- Born: July 6, 1974 (age 51) Kansas City, Kansas, U.S.
- Area(s): Artist, writer
- Notable works: Revere: Revolution in Silver

= Grant Bond =

American comic book artist and writer

Grant Bond is an American comic book artist, writer and award-winning editorial cartoonist living in Kansas City, Kansas.

==Biography==

Grant Bond was born and raised in Kansas City, Kansas. His love for art was a fixture of his youth and early adult life due to the support and influence of his grandmother. He studied under Russian painter Sergei Davydov for many years. Bond has credited comic creator Ande Parks for personally sparking an early interest in creating comics. He left the creative world behind to successfully manage a business for most of the 1990s. In late 2006 he returned to comics with his first book Revere: Revolution in Silver originally published with Alias Enterprises. As a relative newcomer to comics, Bond's animation-influenced art style has already amassed a heavy fan base.
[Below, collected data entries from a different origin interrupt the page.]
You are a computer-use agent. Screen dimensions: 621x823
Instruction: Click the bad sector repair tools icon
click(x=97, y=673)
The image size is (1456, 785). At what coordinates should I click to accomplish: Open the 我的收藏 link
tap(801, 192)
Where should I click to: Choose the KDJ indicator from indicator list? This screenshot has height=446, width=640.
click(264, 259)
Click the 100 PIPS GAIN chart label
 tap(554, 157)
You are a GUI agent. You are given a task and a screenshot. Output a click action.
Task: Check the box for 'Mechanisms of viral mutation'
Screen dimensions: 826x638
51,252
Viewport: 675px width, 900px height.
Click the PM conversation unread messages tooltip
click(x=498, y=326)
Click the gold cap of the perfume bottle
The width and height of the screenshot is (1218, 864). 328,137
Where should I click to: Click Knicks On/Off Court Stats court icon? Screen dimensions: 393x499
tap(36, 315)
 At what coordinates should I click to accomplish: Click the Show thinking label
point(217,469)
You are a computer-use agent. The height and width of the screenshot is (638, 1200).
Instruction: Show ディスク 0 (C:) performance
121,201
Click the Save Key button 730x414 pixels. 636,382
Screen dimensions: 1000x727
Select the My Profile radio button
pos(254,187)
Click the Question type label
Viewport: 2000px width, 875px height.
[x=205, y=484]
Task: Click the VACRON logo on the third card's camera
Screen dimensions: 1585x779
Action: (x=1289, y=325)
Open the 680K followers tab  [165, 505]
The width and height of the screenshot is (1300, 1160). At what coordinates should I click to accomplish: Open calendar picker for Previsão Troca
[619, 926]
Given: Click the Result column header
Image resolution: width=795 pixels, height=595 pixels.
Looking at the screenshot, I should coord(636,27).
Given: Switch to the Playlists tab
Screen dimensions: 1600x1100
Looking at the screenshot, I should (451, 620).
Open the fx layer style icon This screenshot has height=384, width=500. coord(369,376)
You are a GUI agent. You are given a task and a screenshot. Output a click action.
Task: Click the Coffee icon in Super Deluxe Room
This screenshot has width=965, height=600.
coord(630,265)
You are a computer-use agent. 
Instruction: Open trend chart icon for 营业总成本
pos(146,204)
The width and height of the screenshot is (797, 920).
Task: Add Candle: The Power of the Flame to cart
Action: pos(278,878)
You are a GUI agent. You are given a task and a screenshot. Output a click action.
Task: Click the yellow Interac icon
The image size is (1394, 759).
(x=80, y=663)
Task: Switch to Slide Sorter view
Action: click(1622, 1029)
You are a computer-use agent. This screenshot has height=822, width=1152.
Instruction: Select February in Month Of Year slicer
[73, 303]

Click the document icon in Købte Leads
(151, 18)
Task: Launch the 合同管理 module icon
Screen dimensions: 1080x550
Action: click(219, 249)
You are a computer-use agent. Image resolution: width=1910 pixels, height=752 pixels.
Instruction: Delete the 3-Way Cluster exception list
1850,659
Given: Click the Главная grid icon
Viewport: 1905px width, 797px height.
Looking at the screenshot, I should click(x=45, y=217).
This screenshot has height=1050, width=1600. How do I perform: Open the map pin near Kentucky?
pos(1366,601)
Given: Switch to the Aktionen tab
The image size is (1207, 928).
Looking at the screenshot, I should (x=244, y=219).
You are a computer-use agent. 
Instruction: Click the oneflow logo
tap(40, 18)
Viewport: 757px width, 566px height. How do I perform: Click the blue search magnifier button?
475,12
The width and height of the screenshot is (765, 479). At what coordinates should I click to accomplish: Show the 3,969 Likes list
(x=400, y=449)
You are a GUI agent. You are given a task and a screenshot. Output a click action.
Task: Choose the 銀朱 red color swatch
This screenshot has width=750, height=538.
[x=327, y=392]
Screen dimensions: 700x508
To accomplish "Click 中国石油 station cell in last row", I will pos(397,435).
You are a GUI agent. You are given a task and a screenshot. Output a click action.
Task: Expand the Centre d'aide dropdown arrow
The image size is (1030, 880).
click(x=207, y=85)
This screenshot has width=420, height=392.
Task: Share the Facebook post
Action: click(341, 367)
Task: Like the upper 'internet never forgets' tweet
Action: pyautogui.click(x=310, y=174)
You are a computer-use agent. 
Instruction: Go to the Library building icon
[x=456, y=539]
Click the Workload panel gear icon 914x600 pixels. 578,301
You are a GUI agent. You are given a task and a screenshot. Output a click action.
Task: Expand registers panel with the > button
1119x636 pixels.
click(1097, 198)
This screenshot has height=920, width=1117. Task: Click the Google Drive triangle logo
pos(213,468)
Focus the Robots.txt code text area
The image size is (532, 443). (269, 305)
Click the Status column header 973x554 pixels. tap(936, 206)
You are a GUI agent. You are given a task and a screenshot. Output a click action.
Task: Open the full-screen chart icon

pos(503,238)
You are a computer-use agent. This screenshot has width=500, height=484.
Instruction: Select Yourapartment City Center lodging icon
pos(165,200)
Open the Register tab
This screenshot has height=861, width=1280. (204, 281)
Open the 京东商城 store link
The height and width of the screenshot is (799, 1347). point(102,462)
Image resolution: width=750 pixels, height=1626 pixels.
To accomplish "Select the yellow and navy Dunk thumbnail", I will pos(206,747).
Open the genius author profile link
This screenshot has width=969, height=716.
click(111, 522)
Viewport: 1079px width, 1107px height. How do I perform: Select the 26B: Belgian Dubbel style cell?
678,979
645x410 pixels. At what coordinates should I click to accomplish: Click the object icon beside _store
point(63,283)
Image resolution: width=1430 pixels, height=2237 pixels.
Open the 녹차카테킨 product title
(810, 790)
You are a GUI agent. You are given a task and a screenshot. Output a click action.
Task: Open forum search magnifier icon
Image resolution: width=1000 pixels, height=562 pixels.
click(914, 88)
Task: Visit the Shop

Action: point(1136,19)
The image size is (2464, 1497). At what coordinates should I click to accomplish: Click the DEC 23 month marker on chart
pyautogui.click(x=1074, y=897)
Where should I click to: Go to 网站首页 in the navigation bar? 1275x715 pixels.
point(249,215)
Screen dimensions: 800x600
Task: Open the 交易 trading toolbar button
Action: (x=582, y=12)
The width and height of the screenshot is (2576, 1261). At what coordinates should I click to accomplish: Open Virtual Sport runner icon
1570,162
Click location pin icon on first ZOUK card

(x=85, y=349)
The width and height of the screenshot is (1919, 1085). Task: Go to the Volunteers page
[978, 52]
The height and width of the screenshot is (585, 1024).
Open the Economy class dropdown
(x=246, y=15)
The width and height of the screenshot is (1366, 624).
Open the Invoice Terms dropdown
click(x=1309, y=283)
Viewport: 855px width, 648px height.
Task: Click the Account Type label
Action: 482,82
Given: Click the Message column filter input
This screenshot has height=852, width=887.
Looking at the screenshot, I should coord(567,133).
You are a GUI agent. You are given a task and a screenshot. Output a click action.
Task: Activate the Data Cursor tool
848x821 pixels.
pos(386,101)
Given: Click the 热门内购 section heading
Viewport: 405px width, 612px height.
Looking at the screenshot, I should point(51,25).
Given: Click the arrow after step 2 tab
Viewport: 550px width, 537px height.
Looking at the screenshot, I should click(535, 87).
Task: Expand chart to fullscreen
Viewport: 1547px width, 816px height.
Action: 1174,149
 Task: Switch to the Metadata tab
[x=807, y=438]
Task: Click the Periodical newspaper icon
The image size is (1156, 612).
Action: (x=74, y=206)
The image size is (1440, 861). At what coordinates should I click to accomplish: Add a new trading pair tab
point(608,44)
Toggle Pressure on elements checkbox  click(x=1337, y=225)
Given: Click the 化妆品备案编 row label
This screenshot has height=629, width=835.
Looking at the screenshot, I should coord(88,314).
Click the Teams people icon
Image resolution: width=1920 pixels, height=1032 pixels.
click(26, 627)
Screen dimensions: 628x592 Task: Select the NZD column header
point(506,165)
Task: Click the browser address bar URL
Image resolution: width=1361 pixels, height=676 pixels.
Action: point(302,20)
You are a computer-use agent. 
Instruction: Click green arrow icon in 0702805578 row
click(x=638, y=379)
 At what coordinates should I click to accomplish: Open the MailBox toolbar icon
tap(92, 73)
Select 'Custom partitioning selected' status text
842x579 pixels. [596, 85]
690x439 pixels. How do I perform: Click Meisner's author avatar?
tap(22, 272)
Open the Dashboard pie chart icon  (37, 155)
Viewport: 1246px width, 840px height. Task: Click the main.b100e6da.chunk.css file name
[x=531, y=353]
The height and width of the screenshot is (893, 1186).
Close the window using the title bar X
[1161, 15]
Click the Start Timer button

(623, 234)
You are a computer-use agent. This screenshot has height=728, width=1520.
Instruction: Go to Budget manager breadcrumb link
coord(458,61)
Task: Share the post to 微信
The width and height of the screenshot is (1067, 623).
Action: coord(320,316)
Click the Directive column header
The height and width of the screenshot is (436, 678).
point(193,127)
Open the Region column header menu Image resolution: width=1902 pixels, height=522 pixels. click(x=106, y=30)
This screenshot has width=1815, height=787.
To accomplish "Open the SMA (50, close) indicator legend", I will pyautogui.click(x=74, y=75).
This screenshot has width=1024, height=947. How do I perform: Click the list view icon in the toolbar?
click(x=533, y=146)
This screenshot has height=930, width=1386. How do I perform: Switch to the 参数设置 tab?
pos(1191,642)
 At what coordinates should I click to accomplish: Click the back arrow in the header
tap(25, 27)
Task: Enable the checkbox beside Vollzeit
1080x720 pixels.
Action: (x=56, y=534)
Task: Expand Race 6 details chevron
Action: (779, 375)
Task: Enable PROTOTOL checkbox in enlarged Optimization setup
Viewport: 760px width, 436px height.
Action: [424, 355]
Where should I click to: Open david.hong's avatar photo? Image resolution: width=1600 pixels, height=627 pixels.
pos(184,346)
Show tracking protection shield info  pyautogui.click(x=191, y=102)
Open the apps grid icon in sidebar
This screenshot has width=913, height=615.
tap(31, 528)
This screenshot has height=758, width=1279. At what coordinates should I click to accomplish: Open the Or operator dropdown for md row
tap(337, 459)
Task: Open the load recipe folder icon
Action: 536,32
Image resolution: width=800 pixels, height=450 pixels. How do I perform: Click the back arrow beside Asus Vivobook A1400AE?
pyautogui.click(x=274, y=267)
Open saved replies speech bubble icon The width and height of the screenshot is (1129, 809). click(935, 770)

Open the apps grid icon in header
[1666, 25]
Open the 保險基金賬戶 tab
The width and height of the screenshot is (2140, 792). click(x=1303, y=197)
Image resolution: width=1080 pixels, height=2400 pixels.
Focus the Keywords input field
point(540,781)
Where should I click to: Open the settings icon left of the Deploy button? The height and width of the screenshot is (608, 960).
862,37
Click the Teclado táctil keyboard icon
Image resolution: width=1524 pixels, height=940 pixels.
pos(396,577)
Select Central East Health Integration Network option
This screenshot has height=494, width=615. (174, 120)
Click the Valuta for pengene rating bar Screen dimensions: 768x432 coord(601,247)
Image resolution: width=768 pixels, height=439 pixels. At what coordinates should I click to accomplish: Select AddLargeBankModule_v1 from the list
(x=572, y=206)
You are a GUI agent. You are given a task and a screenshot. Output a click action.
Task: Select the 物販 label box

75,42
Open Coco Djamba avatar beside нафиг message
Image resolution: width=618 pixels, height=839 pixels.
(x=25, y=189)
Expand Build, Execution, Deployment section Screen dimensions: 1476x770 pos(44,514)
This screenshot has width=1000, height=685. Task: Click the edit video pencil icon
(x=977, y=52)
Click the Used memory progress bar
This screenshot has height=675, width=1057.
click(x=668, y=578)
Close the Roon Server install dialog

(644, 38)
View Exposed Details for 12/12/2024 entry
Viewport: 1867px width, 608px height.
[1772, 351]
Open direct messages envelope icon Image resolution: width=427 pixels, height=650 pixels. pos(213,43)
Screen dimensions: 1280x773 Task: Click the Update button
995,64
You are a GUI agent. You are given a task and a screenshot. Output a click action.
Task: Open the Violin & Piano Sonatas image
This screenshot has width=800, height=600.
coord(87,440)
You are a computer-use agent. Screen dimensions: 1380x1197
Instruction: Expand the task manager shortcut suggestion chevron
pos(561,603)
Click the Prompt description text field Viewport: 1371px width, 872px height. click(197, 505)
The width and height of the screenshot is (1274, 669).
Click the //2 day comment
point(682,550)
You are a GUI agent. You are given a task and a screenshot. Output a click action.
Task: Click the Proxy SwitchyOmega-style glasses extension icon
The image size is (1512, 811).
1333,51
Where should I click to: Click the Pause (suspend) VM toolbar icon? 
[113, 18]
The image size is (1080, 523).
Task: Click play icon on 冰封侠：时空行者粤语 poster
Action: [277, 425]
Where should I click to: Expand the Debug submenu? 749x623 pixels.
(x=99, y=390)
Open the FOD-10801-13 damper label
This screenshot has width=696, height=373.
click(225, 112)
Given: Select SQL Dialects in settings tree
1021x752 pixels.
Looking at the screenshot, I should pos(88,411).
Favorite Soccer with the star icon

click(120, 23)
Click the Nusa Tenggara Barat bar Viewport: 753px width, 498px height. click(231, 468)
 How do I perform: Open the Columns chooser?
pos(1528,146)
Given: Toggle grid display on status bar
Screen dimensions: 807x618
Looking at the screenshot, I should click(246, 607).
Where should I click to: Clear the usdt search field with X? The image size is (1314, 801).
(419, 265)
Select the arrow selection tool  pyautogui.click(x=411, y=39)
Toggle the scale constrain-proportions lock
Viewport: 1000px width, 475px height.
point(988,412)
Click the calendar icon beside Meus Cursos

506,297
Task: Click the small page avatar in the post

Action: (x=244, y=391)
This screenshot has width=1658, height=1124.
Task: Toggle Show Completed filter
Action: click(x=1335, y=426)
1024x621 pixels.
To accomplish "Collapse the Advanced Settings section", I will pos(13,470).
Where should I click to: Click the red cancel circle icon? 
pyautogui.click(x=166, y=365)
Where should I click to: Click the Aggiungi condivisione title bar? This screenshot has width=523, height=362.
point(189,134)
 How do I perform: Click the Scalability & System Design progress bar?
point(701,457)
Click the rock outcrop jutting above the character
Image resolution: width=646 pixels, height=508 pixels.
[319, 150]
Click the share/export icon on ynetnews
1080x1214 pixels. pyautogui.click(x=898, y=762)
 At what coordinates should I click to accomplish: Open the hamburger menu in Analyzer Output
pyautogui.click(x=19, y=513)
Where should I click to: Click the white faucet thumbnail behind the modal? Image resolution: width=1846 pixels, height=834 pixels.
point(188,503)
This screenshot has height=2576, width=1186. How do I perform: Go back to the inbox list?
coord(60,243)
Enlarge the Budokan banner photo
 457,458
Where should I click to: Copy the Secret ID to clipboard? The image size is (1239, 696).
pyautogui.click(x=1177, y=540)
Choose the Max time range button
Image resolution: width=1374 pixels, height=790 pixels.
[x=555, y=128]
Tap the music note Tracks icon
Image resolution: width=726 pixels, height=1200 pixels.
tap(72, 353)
In 2006 Bond illustrated The Clockwork Girl comic book now being adapted into the 2014 animated feature film The Clockwork Girl (film). In 2007 he illustrated a comic book adaptation of the 2009 movie Trick 'r Treat, which was published by DC/Wildstorm.

==Partial bibliography==

- Creature Academy (Frogchildren Studios, 2013)
- Tron: Uprising (Disney)
- Supernatural (U.S. TV series): Caledonia (DC Comics, 2011)
- Assassin's Creed: Ascendance (Ubisoft, 2010)
- Megamind (DC/Wildstorm, 2010)
- American McGee's Grimm Adaptation (IDW Publishing, 2009)
- Igor (film) Movie Prequel (IDW Publishing, 2008)
- Archibald Saves Christmas (Shadowline, 2007)
- Trick 'r Treat (DC/Wildstorm, 2007)
- Revere: Revolution in Silver Hardcover (ASP Comics, 2007)(ISBN 1-932386-59-9 ; Released 7/28/07)
- Gene Simmons House of Horrors Anthology (IDW Publishing, 2007)
- Clockwork Girl (Arcana Studio, 2007) (HarperCollins, 2011)
- Revere: Revolution in Silver (Alias Enterprises, 2006)

==Film==
- Grant Bond was an uncredited extra in the 1989 movie No Holds Barred starring professional wrestler Hulk Hogan.